How can you best articulate the value of your security program to non-security professionals in your organization? Or even to board members?

It starts with asking questions. Five of them, to be exact.

Emily Heath, DocuSign’s Chief Trust & Security Officer, covers five questions or pillars to ensure you’re able to confidently speak about your company’s security program.

In this episode of GRC & Me, Emily returns to the podcast to discuss her advice for organizations seeking to drive transparency and competence with both their board of directors and customers. Because the pandemic has changed the risk landscape, Emily believes that the world of GRC must become more resilient. By that, she means organizations should improve their ability to rebound with minimal impact to business.

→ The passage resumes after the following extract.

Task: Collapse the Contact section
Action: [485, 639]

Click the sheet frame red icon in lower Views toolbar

A global pandemic has taught both organizations and people that risk is everywhere. And while Emily, who also serves on the board of directors for LogicGate and NortonLifeLock, is determined to help organizations prepare for risks, she also finds time for the small things, such as the cooking blog she began during the pandemic.

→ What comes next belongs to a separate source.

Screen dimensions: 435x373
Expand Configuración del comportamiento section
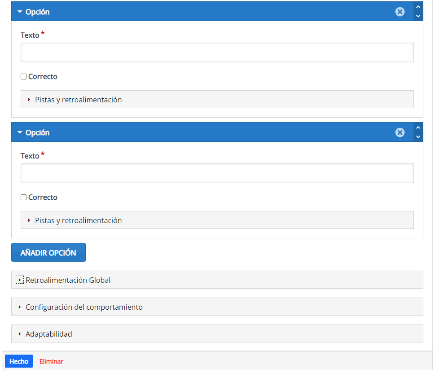84,307
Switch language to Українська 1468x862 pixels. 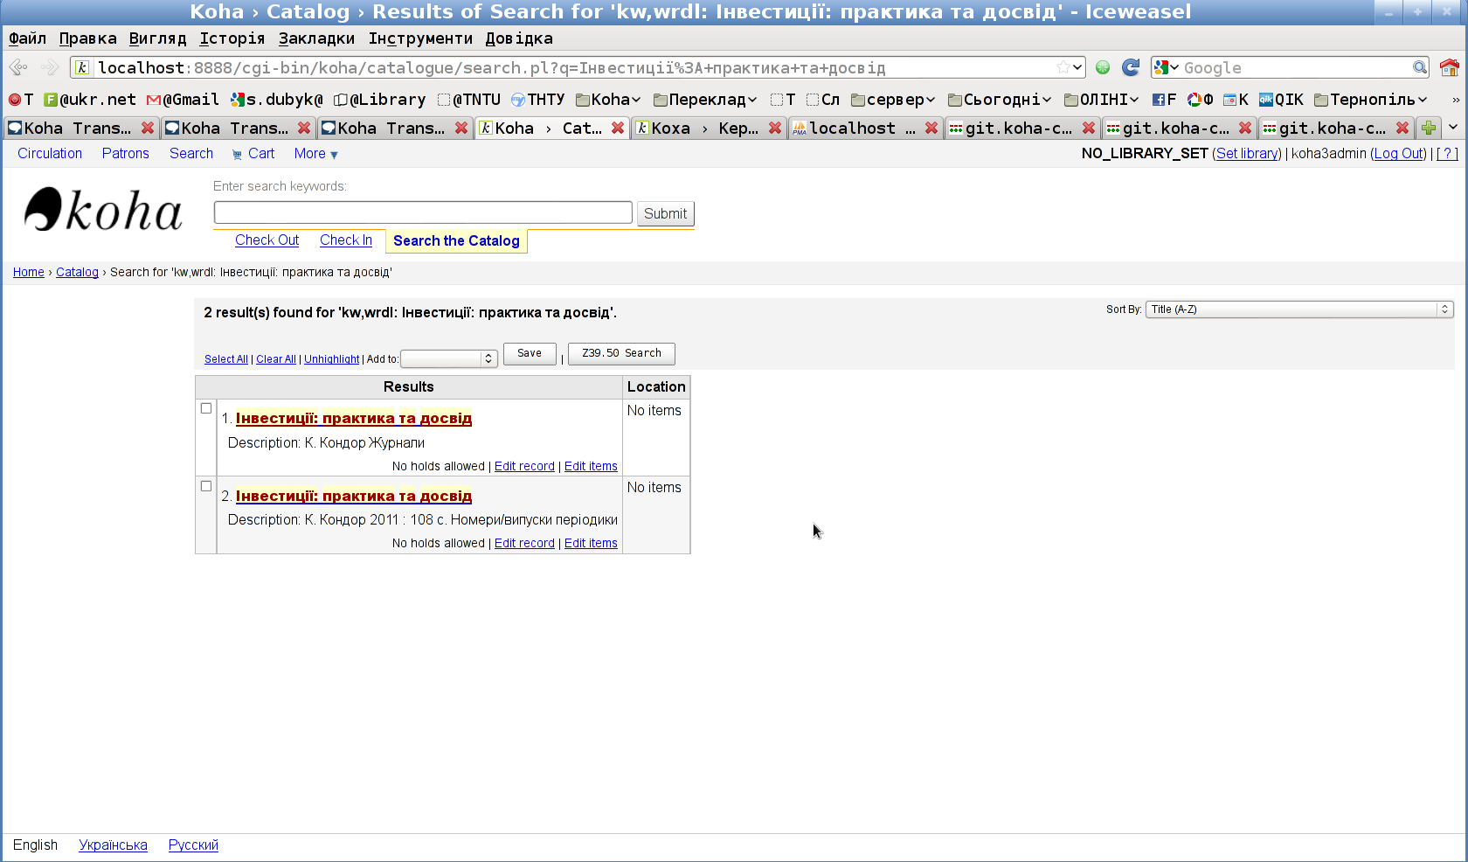(113, 845)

💬 Key quote: “[W]e believe in being very transparent with our customers. We want them to feel they have confidence in what we do. And to me, that's the difference between trust and security. Security is security technology and that's great. And we have to do that, but trust is entirely different. That's about building relationships with people.”

GRC Highlights 

💻 The pandemic has changed the risk landscape. It has forced organizations to reflect on their security programs due to the shift in the risk landscape. Though DocuSign had remote work-friendly technologies like Slack and Zoom in place, the pandemic shifted the risk profile of how these technologies are used on a day-to-day basis, forcing DocuSign to be more nimble as casual interactions in office hallways shifted online.

💻 The GRC world tends to be stale, stagnant at times — the pandemic has forced organizations to embrace the concept of resilience. Driving resilience is a key component in organizational responsibility, Emily says. It’s how an organization can overcome challenges, such as global pandemics, cyber events, or natural disasters. Emily does just this by questioning what risk means for DocuSign and how the organization can become more  resilient. Traditional disaster recovery and business continuity has expanded as organizations approach risk differently — with iteration and communication rather than rigid processes.

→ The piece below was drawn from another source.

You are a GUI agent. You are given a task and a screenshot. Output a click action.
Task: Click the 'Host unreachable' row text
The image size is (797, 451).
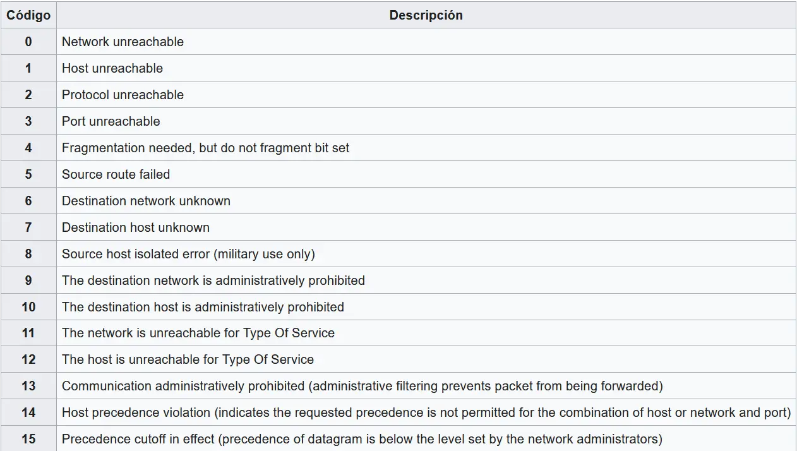tap(112, 68)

💻 Emily’s experience sitting in various boardrooms has given her insight into how security programs can be better built to address everything from a global pandemic to cyber security threats. Her advice for security professionals?

Ask these five questions to fully understand the security environment:

1. What matters to you the most?
2. What are you trying to protect and where is it?
3. How are we protecting the asset?
4. Where are we most at risk?
5. How resilient and prepared are we to deal with something going wrong? Answering these questions will prevent organizations from relying on generic information to determine vulnerability.  It will also enable a workflow to sensibly adjust to various security threats.

💻 Leverage the five pillars to drive positive business outcomes. Emily asserts that answering the five questions (i.e., pillars) instills confidence in customers because knowing the answers helps organizations better articulate information, which results in trust transparency beyond the data. Articulating risk in a business manner can help organizations build relationships, resulting in trust transparency and better business outcomes. This not only works with customers, but also for internal teams.

💻 The technology permeating any organization is part of an ecosystem. Technology, when applied to operationalize a GRC program, should bring all moving pieces, such as third parties, together. Emily rejects the notion that information should sit in a spreadsheet with a “pretty Tableau diagram on top of it.” Instead, she encourages organizations to use programs, such as LogicGate, to centralize the information.